Bengal is a culturally diverse State which is known to celebrate various rituals throughout the year. ‘Gajon’ being one such ritual is absolutely worth documenting for its many unique practises, some of which can easily be deemed as primitive in modern times.
The event is celebrated every year among the villages across Burdwan district during the last few days of the Bengali calendar month of Chaitra. Gajon derives its name from ‘Ga’ meaning village and ‘Jon’ meaning folk. Hence it is a folk ritual for the common people. Although the exact theory behind the origin of this ritual is unknown, there are two beliefs that presently exist. Firstly, it is believed that the event was triggered by few Buddhist monks who took shelter in Bengal. They got themselves converted into Brahmins and worshipped ‘Dharmathakur’ an alternate form of Lord Buddha which named the ritual as Dharma Gajon. Secondly, Gajon is considered to be the celebration of the marriage union of Lord Shiva with Harakali. Shiva is worshipped in the form of a Stone Linga where as Harakali symbolises mother nature. Just as the male reproductive organ (Linga) fertilises the female to create a new life their sacred union is considered to be fruitful for the farmers who make a living out of crop harvesting. The rituals are performed by the village folks to appease mother nature to bless them for prosperity. Thus the ritual is alternatively called Shiva Gajon. Coming to the rituals there are an array of them including face and body painting and some of the harsh one’s that include face and body piercing and the fire ritual. There is no gender restriction on the participants undertaking the ritual.

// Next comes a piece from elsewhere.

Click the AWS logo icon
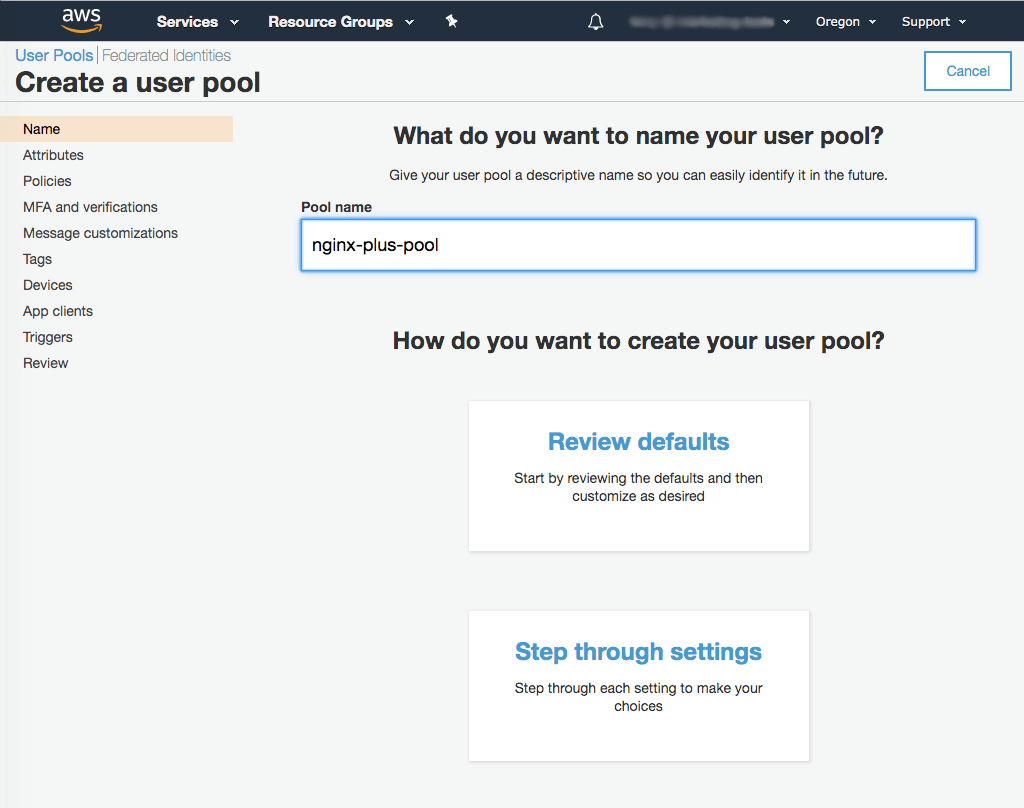The width and height of the screenshot is (1024, 808). 81,20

They are commonly known as Bhoktos or Gajon Sanyasis. However, the piercing ritual is mainly executed by the males. They are believed to derive pleasure from the pain through piercing in a non sexual manner to match the pain a woman bears when delivering a baby. One other ritual involves dancing with the carcass of new-born’s and severed heads obtained from nearby burial grounds. These are highly primitive practises and illegal yet they still continue to exist and can be quite a gory sight for the weak hearted. The last day of Chaitra is for Charak Puja. The primary objective is to worship the trunk of the Charak tree which is believed to be the abode of ‘Ardhnariswar’ a deity who is half male and half female. The truck which is obtained from the river bank is around 30 to 40 feet tall with no roots and branches. It is cleaned thoroughly before erecting it placing one end inside a ditch dug on the ground. The top has bamboo sticks with ropes mounted. The devotees generally pierce their backs using needles and then suspend themselves mid air onto the dangling ropes. Some of them are seen to carry infants in their hands while performing this ritual as it is believed to protect them from ill health. Post completion of the ritual the tree trunk is immersed back into the river from where it was obtained. It is believed that the trunk would float back again to the same spot where it was immersed.